Bloomberg biz empire lays down the ‘Law’

Bloomberg LP is folding Bloomberg Law into its Bloomberg Bureau of National Affairs unit and is expected to lay off an undisclosed number of journalists as part of “rebranding.”

BBNA was built around Bloomberg’s acquisition of the Bureau of National Affairs in 2011 for $990 million, the largest purchase in its history.

The company is insisting that many of the 250 journalists at Bloomberg Law will be offered jobs at Arlington, Va.-based BBNA, a provider of legal and regulatory news and information.

Shutting Bloomberg Law represents a rare retreat for the company, founded by Mayor Mike Bloomberg, which has been trying to diversify its base beyond its core financial news and data business for five years.

Bloomberg Law was seen as a way to get away from the desktop terminal business and make some inroads into the legal research field dominated by Thomson Reuters’ Westlaw and Reed Elsevier’s Lexis/Nexis.

But even Lexis/Nexis has stumbled recently, announcing that its once-dominant legal publishing subsidiary, Martindale-Hubbell, and lawyers.com were merging with Internet Brands.

The future of Bloomberg — both the man and the company — is the subject of growing speculation.
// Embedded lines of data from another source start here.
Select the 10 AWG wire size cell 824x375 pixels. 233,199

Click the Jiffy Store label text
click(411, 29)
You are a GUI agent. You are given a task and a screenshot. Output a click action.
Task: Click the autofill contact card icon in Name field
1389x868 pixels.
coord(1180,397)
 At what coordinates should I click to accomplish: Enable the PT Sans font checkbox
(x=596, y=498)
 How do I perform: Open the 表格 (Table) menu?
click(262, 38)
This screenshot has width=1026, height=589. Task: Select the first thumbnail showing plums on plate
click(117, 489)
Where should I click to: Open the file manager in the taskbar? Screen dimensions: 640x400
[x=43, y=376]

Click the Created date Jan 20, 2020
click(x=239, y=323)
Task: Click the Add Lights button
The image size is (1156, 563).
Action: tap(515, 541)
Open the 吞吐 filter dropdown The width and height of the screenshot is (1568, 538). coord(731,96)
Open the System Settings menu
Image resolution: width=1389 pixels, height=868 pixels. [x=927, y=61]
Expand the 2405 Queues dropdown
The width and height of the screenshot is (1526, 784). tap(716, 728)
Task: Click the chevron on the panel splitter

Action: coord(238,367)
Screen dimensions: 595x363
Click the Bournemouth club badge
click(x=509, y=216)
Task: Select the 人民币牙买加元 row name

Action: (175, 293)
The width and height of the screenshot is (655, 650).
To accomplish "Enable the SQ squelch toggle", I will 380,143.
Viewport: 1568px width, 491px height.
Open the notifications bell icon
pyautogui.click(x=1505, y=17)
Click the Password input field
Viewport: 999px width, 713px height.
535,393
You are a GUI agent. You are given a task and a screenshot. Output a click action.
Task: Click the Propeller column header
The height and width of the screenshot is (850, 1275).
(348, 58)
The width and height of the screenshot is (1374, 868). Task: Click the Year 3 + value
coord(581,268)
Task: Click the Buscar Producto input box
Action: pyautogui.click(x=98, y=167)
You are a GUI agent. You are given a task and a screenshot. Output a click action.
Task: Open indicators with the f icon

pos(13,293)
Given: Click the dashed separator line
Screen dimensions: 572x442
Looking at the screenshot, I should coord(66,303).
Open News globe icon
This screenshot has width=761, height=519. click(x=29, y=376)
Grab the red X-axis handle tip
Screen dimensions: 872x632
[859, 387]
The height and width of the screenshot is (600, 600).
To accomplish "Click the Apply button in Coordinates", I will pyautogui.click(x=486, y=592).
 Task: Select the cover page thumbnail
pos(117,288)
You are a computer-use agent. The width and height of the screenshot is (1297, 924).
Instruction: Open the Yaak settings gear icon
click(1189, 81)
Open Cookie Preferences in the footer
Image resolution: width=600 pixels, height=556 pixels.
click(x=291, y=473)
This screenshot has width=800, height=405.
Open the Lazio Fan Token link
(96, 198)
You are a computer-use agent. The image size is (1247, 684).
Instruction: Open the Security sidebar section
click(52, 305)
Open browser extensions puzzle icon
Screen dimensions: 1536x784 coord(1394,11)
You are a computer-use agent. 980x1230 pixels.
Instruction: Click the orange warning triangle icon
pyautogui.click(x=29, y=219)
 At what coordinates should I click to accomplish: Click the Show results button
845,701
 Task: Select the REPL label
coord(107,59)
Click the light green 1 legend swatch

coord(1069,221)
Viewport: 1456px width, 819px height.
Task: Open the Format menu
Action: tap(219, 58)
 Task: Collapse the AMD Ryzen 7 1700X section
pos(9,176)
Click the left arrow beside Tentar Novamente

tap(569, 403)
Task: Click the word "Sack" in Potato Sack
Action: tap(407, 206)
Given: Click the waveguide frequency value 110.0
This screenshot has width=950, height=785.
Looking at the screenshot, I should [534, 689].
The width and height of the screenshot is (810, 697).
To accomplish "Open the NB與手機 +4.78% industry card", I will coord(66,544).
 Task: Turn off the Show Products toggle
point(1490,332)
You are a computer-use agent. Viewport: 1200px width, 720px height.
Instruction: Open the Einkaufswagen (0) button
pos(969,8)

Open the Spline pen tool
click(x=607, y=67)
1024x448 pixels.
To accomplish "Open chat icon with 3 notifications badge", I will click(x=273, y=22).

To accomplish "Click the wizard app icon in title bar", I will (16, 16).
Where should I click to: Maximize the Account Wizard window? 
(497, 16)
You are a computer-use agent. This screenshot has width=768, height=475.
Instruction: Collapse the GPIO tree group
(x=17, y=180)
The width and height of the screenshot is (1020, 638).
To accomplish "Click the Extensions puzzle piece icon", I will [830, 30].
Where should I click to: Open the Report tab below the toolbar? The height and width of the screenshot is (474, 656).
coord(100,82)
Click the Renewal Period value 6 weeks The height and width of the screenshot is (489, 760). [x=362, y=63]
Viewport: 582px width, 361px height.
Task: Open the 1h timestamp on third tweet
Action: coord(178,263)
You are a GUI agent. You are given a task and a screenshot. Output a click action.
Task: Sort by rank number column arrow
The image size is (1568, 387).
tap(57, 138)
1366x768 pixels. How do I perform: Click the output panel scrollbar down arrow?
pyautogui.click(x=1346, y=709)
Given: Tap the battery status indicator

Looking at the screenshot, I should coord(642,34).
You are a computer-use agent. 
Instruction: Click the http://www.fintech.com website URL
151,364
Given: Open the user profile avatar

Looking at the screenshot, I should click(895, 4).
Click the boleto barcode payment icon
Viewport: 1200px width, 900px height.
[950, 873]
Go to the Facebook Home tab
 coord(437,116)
As Mayor Bloomberg’s term draws to a close, many wonder what his next move will be, with guesses ranging from advocating political causes to taking a top government position to pursuing a buyout of the New York Times.

Bloomberg has said in the past he is not going to buy the Times, but that has not shut down the rumor mill.

Amazon founder Jeff Bezos’ recent move to buy the Washington Post for $250 million has ramped up chatter that Bloomberg could follow the same path and use his personal fortune to buy the Times. The controlling Sulzberger clan has insisted that the paper is not for sale. Bloomberg has also said he has no intention of returning to day-to-day management of the company.

Separately yesterday, Bezos gave his first major post-acquisition interview since he agreed to buy the Washington Post from the controlling Graham family.

“It’s important for the Post not just to survive but to grow,” he said in the interview with the Washington Post’s Paul Farhi.

“The Post is still great. The piece that’s missing is that it’s still a challenged business. No business can continue to shrink. That can only go on for so long before irrelevancy sets in.”

The Amazon boss has been a master of figuring out what consumers want, in the process building a personal fortune that is estimated at more than $24 billion — roughly on a par with Bloomberg’s net worth.

Still, Bezos admitted he has no magical solution to the newspaper industry’s circulation and advertising woes.

“In my experience, the way invention, innovation and change happen is [through] team effort. There’s no lone genius who figures it all out and sends down the magic formula. You study, you debate, you brainstorm and the answers start to emerge.

“It takes time. Nothing happens quickly in this mode. You develop theories and hypotheses, but you don’t know if readers will respond. You do as many experiments as rapidly as possible. Quickly in my mind would be years.”

He said the formula of asking readers to pay for news that they can get free elsewhere is flawed. On the other hand, he said it is important to have readers at the centerpiece.

“I’m skeptical of any mission that has advertisers as its centerpiece. Whatever the mission is, it has news at its heart,” he said.